Scan and Shoot - Resolution

Scan and Shoot – Resolution


What an odd title, you say. Few people ever think about the desktop scanner as anything more than a way to digitise documents but you would be missing out on a whole barrel of talent if you ignored the power of a scanner.

The shame is that, just as I write this message to all you fans of the digital image, the scanner is in the process of being submerged beneath a whole barrage of other functions.

Canon MPC-100 multi.jpg

The multi-purpose device is upon us. Now, for very few dollars, you can buy a device that not only scans a document but copies it, prints it and faxes it.

While these are perfect for the small office and the person who has little need for a high level scanner alone they confuse matters IMHO.


I’m a scanner-only sort of feller and can happily sit down with a pile of ‘stuff’ and spend a whole morning just scanning, scanning and scanning. Later on I will make my prints and send my faxes (to be honest, I just gave away my fax machine to a charity shop!).

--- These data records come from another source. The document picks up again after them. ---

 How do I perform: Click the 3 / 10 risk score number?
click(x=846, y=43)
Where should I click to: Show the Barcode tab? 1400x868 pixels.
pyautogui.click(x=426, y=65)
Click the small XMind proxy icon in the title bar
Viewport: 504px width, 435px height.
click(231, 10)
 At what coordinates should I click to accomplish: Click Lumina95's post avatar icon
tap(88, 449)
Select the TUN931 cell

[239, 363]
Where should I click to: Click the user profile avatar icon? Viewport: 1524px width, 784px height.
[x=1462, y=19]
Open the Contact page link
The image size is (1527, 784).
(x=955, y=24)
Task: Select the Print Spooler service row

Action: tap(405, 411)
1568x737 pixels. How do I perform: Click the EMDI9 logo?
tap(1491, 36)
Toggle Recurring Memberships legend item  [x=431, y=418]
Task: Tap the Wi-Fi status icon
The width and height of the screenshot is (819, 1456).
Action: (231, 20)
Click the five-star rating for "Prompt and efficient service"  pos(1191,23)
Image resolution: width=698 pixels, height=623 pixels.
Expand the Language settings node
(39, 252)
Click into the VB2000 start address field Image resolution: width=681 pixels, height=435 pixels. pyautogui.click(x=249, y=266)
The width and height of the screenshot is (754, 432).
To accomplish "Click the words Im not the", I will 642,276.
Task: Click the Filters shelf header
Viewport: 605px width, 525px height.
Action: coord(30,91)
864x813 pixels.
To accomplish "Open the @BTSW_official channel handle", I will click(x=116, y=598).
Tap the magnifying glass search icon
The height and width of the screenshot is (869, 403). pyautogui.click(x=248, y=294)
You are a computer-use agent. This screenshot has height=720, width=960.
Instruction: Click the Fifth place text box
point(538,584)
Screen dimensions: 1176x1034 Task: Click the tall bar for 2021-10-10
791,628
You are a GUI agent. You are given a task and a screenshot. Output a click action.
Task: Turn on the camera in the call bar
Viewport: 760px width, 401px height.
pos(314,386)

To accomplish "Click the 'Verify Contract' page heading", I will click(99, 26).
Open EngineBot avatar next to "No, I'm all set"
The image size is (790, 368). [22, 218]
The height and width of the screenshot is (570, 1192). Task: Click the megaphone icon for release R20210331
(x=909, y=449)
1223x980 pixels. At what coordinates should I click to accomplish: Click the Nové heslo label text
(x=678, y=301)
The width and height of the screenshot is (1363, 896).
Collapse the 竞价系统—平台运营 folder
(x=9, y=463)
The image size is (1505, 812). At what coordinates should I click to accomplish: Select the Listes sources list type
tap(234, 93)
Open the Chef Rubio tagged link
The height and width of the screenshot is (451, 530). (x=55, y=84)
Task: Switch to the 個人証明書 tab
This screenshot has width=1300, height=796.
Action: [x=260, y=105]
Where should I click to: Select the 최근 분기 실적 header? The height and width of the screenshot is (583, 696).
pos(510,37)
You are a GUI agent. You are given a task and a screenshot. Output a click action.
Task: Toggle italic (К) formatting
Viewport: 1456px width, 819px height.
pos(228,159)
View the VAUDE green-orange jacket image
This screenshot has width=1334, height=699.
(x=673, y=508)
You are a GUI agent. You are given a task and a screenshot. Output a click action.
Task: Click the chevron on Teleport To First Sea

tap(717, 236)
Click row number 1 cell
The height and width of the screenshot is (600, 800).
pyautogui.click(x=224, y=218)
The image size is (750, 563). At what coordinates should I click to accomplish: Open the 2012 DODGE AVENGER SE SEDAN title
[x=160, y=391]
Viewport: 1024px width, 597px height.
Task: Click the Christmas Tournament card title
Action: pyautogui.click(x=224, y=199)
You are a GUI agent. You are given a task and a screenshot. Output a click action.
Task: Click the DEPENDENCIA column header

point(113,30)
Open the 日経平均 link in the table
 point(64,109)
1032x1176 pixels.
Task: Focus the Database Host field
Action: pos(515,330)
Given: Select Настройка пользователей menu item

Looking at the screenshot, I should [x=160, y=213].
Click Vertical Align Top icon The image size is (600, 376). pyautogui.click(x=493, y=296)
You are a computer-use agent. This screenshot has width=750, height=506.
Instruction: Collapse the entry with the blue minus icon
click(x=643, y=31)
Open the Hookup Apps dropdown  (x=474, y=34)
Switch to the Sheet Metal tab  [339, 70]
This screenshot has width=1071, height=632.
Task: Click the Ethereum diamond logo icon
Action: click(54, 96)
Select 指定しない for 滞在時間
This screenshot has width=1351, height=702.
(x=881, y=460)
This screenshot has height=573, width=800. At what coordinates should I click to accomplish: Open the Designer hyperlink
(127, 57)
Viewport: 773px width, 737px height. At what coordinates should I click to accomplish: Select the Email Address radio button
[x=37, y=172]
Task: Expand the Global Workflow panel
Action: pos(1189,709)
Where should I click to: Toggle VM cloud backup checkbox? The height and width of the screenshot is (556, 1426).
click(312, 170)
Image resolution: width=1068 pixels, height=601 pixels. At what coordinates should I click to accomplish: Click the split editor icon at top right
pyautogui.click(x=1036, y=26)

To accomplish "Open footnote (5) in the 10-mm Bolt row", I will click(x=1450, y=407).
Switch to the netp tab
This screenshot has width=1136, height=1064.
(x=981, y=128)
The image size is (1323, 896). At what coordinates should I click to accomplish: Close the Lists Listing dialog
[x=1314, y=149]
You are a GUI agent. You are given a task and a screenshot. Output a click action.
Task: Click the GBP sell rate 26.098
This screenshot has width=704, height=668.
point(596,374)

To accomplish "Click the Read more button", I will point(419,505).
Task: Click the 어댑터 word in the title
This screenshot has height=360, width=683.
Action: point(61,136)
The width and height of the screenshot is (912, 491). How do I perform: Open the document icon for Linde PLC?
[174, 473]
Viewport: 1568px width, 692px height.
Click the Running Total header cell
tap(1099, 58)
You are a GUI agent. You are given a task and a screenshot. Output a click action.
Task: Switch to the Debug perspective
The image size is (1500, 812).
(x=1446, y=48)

However I do have many friends who find the scanning business a bit daunting and frequently have early trouble with the matter of resolution.

Right Res

With a computer monitor, the scan resolution determines image size — on screen. This is known as the display resolution.

In my own case, my monitor is capable of displaying up to 1680×1050 pixels. If I select this setting all the on screen items, like hard drive icons, documents I leave on the desktop will be fairly small. In my book, too small … so I use the 1280×800 setting. If I chose an even lower setting, say 1024×768, I find the on screen items are soft edged … not to my liking. This is an important lesson and playing around with your monitor settings will probably teach you more about scanning than many other exercises.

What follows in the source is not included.